Prima si diceva del girone F di Serie D, cosa pensa di questa prima parte di stagione che vede l'Ostiamare capolista a punteggio pieno?
«L'Ostiamare l'ho seguita diverse volte. Ultimamente anche contro l'Atletico Ascoli e la Recanatese. Sono "a palla", si trovano in un periodo in cui riescono a massimizzare tutto quello che fanno. Stanno bene, partono forte, tutti giocatori di "gamba", ragazzi che vanno a tremila ed hanno una guida esperta in panchina. Si vede che è una squadra che ha idee, diciamo che l'unico dubbio è che non so quanto potranno durare. Quest'anno è un campionato diviso in due tronconi con cinque-sei squadre forti che fanno un torneo e le restanti che ne fanno un altro. L'Aquila, se fanno lavorare Pochesci, sono convinto arriverà fino in fondo a giocarsela con Ancona e Teramo. I rossoblù sono una squadra che mi piace, una squadra offensiva ed a gioco lungo arriverà. Lo stesso Atletico Ascoli risalirà perché ha una squadra importantissima. Le altre, del secondo troncone, hanno tutte qualcosa indietro e rischiano perché se sbagli due o tre partite rischi di trovarti dalle stelle alle stalle. Quindi bisogna lottare ogni domenica. Si tratta di un campionato equilibrato, bello, e resto convinto che insieme al raggruppamento "H", quello "F" è il girone più insidioso, più difficile dell'intera serie D. C'è differenza con gli altri gironi a livello sia tecnico che fisico».
C'è una domanda che ad un tecnico della sua esperienza non può non essere posta: è cambiato il mestiere dell'allenatore e se sì, in meglio o in peggio?

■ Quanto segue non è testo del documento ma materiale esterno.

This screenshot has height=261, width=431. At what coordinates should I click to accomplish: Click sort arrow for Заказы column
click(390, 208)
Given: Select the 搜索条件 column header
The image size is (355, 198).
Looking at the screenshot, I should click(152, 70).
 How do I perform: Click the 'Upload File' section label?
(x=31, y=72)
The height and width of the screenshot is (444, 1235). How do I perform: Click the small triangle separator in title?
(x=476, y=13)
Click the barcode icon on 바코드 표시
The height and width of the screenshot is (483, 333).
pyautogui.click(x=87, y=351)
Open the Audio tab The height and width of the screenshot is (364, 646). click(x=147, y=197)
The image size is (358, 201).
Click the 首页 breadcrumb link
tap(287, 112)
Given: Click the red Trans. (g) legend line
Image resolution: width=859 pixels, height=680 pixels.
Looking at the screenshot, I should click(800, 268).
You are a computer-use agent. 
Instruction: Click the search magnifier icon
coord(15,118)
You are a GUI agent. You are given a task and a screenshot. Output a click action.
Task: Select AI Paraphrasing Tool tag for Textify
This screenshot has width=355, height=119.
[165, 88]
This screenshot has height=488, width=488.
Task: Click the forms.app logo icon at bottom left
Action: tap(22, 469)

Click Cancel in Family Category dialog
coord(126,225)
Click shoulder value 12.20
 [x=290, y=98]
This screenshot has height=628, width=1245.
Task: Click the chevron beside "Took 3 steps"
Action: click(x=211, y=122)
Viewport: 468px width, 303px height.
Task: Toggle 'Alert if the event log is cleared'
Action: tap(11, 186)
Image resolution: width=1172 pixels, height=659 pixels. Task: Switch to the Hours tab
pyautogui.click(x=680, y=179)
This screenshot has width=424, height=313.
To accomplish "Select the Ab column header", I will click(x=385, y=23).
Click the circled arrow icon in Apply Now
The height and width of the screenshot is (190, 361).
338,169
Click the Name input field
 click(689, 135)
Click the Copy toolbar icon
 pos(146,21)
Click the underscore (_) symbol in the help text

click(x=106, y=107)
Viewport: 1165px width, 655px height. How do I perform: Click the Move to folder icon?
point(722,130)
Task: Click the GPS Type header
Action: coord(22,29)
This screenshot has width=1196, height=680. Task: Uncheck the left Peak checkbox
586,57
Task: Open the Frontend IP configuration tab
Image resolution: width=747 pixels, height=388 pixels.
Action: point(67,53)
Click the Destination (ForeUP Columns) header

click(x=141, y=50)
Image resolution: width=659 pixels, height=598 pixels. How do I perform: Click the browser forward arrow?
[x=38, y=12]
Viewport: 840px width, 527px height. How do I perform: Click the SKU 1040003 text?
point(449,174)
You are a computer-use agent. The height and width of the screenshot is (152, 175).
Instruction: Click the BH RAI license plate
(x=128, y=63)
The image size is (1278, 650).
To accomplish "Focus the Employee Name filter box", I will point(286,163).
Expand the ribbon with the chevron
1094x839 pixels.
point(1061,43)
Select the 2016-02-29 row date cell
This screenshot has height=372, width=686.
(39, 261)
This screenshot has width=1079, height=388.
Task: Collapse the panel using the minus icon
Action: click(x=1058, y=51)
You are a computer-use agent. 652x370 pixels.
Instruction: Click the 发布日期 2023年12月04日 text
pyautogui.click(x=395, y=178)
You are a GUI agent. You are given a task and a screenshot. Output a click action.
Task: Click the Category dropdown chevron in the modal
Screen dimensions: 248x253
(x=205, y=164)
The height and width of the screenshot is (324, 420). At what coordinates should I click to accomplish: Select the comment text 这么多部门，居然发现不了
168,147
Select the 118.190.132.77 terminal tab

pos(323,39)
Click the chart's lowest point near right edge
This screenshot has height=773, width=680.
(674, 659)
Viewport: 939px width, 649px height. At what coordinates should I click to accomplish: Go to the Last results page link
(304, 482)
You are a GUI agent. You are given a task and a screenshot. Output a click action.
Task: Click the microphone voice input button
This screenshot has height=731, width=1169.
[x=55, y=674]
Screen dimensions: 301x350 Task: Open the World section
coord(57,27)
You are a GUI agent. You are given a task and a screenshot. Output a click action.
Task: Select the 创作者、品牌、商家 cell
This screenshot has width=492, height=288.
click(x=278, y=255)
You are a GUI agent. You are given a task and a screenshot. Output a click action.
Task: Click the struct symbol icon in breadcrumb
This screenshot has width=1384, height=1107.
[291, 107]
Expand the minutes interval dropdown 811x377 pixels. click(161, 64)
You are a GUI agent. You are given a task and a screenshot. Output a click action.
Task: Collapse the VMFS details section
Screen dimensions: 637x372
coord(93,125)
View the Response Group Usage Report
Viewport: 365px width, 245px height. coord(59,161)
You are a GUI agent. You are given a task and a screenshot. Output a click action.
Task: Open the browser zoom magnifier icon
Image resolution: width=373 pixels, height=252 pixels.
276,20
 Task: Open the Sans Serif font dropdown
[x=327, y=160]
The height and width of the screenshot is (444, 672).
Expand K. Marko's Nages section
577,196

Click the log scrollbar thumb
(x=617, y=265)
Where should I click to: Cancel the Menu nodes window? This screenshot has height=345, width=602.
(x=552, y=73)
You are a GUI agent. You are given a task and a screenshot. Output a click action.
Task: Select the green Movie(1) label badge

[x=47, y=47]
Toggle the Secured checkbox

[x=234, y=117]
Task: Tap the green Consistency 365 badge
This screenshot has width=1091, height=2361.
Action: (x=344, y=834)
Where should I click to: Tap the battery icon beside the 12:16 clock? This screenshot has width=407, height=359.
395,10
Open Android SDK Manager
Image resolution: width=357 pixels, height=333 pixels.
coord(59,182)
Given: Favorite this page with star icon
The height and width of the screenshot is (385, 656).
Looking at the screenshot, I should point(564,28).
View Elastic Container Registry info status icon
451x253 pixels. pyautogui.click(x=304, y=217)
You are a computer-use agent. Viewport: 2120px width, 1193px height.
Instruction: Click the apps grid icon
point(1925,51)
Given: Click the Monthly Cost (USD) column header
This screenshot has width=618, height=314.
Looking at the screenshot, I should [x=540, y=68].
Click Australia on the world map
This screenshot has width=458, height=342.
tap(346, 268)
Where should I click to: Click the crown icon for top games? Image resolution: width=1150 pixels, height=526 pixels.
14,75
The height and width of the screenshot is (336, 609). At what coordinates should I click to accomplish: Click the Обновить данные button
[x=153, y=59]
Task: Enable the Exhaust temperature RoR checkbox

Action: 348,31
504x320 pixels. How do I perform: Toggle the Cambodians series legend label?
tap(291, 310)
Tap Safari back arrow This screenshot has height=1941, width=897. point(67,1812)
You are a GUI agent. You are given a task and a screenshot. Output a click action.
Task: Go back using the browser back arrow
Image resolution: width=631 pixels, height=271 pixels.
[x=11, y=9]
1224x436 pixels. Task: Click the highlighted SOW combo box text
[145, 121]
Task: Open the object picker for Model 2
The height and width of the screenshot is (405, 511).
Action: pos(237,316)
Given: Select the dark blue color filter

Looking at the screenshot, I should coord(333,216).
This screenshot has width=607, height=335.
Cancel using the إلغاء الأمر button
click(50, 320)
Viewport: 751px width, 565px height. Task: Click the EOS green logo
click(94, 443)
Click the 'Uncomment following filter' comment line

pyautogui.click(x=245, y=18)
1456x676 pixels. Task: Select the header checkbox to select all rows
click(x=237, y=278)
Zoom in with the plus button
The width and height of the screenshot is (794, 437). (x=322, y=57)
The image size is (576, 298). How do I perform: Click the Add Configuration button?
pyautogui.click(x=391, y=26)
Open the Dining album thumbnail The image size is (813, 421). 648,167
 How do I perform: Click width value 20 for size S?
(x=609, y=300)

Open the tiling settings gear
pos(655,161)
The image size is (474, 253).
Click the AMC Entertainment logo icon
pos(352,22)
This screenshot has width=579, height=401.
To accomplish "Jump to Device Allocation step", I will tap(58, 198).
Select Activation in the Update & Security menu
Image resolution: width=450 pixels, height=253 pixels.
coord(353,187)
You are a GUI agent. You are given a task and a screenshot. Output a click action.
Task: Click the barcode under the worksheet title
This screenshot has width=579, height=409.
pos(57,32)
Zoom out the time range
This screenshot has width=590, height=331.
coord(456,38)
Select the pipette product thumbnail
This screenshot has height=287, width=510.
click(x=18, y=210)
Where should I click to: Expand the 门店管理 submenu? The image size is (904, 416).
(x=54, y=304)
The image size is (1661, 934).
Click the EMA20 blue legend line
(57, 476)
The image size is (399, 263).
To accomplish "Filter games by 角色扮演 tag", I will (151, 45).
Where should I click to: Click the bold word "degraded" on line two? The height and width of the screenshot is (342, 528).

«È cambiato e decisamente in peggio. Questo perché l'allenatore ormai non viene più giudicato dal campo. Ci sono tanti interessi, allenatori che pagano per allenare, società che ti fanno enorme pressione per far giocare atleti che portano lo sponsor... nella mia esperienza ad esempio mi sono ritrovato a Poggibonsi, e quella era una società di "banditi". Una bella squadra, purtroppo però la metà portava i soldi. Poi è successo che la società cominciò a non pagare più, ci doveva essere il passaggio societario. Noi da ultimi vincemmo tre partite consecutive, nove punti, battendo la capolista che era l'Imolese di Francesco Baldini, la seconda in classifica e vincendo il derby con la Colligiana. Ci fu il passaggio societario, eravamo tutti contenti. Mi chiamò la nuova proprietà e mi esonerarono. Perché? Perché la nuova proprietà aveva comprato il club con i soldi che aveva dato loro il nuovo allenatore per prendere il mio posto. Ci rendiamo conto? Prima era tutto più vero, più "acqua e sapone". Ora l'allenatore è un uomo solo contro tutti. Bisogna sperare di trovare persone che vogliono fare calcio. Io sogno un calcio pulito. E per fortuna credo che società come le immagino io ancora ci sono. Che puntano sul settore giovanile, che vogliono valorizzarli, che non hanno secondi fini e secondi scopi».
Come il suo Tolentino.
«Esatto. Come il Tolentino. Anche a Fano ho utilizzato tutto il settore giovanile, come dicevamo prima abbinando la loro valorizzazione ai risultati della prima squadra. Fu una volontà dell'allora presidente Russo che mi disse che dovevamo puntare sui giovani del settore giovanile. E c'è voluto tanto lavoro perché lì partivamo da zero, abbiamo dovuto costruire. I giovani vanno fatti giocare per farli migliorare e crescere».
La prossima panchina sulla quale siederà Mosconi quale sarà?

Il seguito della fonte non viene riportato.